Extrait du document -
☆ ☆ ☆
On dit des 18-30 ans, que l’on appelle génération Y, qu’ils sont une génération désabusée, individualiste et sans repères. Pourtant, ce sont eux qui acceptent aujourd’hui de donner leur vie pour leur pays. «Mon fils se bat en Afghanistan pendant que le tien va à l’université». C’est par ce slogan que certains parents de soldats américains affichent leur soutien à leurs enfants, et plus généralement aux militaires en opération. D’un point de vue français, il est vrai que le patriotisme très affiché des Américains peut sembler excessif et surjoué.
Un récent sondage avance que les armées sont l’une des institutions dans laquelle les Français ont le plus confiance. Pourtant, dans le même temps, la fin de la conscription et le déplacement des conflits hors de nos frontières ont éloigné le soldat de la société française. Sans y être hostiles, nos concitoyens se trouvent de fait moins concernés par la chose militaire et les enjeux de défense.
Il peut donc sembler paradoxal aujourd’hui, dans une société où l’individualisme et l’hédonisme sont quasiment érigés en dogme, que de jeunes français fassent le choix courageux et engageant du métier des armes.
Ces jeunes français appartiennent à ce que l’on appelle la génération Y. Ils sont nés entre le début des années 80 et la fin des années 90, et ce nom viendrait du Y que forme le fil de leur lecteur MP3 sur le torse. Autre explication avancée, Y se prononce why (pourquoi) en anglais et correspondrait bien à cette génération, qui aurait besoin en permanence de réponses et de comprendre pour agir.
☆ ☆ ☆
Données enregistrées -

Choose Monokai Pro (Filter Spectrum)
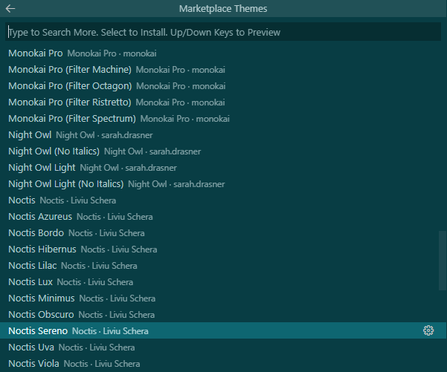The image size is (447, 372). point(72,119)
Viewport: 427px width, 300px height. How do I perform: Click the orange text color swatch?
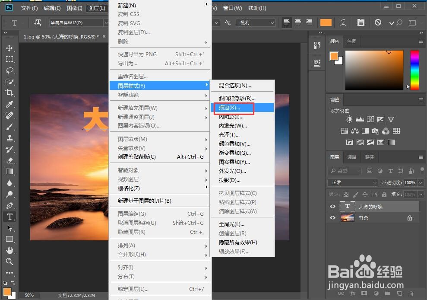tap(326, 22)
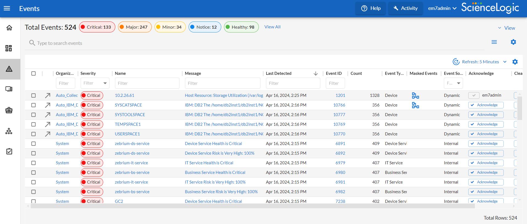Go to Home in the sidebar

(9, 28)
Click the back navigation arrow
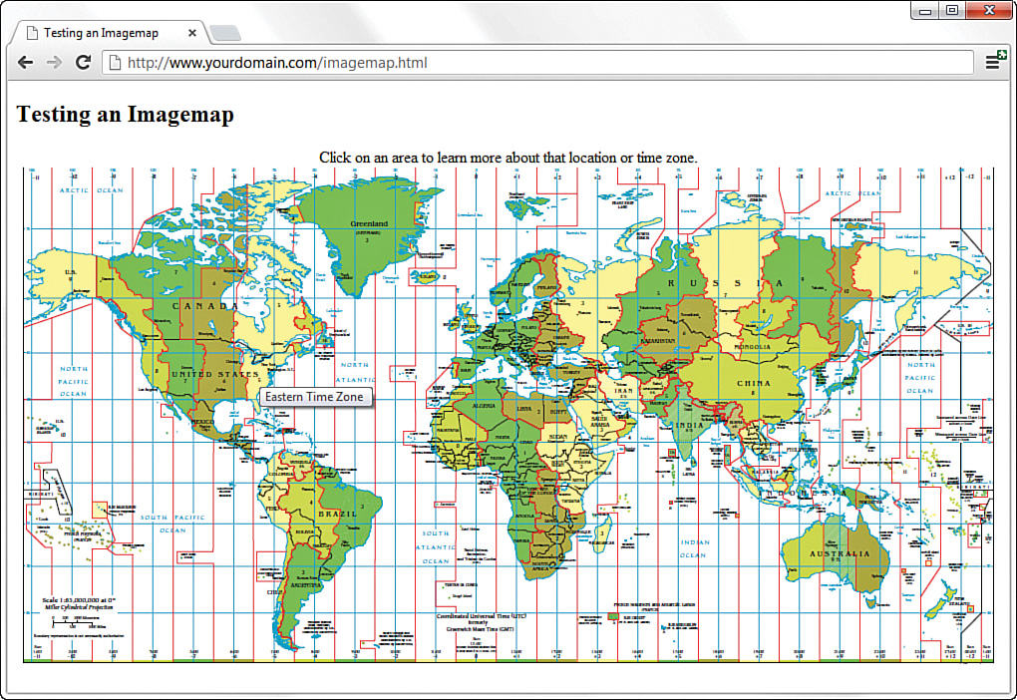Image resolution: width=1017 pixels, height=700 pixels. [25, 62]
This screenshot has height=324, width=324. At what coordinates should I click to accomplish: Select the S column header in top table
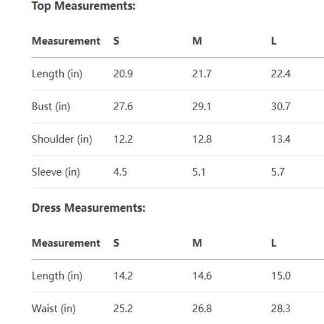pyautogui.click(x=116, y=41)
☆ ☆ ☆
Exercice court 1 - D'après l'extrait sur la génération Y, entre quelles périodes sont nés les membres de cette génération ?
Exercice court 2 - Indiquez si chacune des affirmations suivantes concorde avec l'extrait sur la génération Y, en citant les mots décisifs : (a) un sondage récent place les armées parmi les institutions qui inspirent le plus confiance aux Français ; (b) les Français se montrent hostiles à la chose militaire ; (c) la conscription est toujours en vigueur en France.
Exercice court 3 - Rédigez la suite de l'extrait sur la génération Y, en partant de sa dernière phrase.

Résultat attendu 1 - Ils sont nés entre le début des années 80 et la fin des années 90.

Résultat attendu 2 -
(a) Oui : « les armées sont l’une des institutions dans laquelle les Français ont le plus confiance ».
(b) Non : « Sans y être hostiles, nos concitoyens se trouvent de fait moins concernés par la chose militaire ».
(c) Non : « la fin de la conscription et le déplacement des conflits hors de nos frontières ont éloigné le soldat de la société française ».

Résultat attendu 3 -
Sociologues et DRH s’accordent généralement sur certaines caractéristiques de cette génération: les 18-30 ans sont souvent en rupture avec leurs aînés, la génération «mai 68», celle du plein emploi, responsable selon eux du chômage de masse qu’ils subissent. D’autre part, l’éclatement du modèle traditionnel de la famille, le délitement du respect envers des institutions comme l’école républicaine, les ont peu à peu conduits à remettre en cause toute forme d’autorité.
Génération hyper-connectée, que le philosophe Michel Serres nomme «Petite Poucette», parce qu’elle utilise agilement ses pouces pour envoyer des SMS, elle est aussi génération du zapping et de l’instantanéité. Parfois de la superficialité. Napoléon, le général de Gaulle ou Jean Moulin 2ne font plus le buzz. Ils leur préfèrent les stars éphémères et siliconées de la télé-réalité, nouveaux héros des temps modernes.
Cette génération subit également de plein fouet la fragilisation de notre cohésion nationale. La crise de la citoyenneté et l’effritement du sentiment national ne contribuent pas à donner une visée et un sens collectif à la nation française.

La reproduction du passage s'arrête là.